Material for the task »
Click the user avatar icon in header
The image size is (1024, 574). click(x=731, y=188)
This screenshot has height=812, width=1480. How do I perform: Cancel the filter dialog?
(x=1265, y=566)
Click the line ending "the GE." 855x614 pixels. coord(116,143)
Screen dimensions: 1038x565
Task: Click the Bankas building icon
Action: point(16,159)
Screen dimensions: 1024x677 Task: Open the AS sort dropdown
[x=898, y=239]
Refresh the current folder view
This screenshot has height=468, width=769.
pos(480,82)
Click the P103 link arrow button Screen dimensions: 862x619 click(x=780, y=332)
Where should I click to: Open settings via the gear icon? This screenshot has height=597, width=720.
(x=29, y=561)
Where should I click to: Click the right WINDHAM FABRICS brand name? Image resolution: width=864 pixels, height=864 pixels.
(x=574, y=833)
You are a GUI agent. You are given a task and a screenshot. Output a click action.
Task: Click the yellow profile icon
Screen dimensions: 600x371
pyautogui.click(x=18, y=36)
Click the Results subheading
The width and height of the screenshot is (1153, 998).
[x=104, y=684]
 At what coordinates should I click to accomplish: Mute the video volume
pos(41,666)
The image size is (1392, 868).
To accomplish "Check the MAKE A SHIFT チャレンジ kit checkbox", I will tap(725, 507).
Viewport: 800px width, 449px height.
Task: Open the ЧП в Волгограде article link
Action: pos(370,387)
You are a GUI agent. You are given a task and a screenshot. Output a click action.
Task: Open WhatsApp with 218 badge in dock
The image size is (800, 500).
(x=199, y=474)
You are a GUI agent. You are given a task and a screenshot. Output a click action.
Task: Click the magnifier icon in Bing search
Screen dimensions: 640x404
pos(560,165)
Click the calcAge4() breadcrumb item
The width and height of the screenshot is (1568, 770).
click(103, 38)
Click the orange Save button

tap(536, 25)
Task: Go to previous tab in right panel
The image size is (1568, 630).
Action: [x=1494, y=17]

Problem to solve » From the records above, print only the lines between the one holding "This screenshot has height=812, width=1480." and the one holding "Click the P103", inclusive, exactly as they stand.

Answer to this exercise »
This screenshot has height=812, width=1480. How do I perform: Cancel the filter dialog?
(x=1265, y=566)
Click the line ending "the GE." 855x614 pixels. coord(116,143)
Screen dimensions: 1038x565
Task: Click the Bankas building icon
Action: point(16,159)
Screen dimensions: 1024x677 Task: Open the AS sort dropdown
[x=898, y=239]
Refresh the current folder view
This screenshot has height=468, width=769.
pos(480,82)
Click the P103 link arrow button Screen dimensions: 862x619 click(x=780, y=332)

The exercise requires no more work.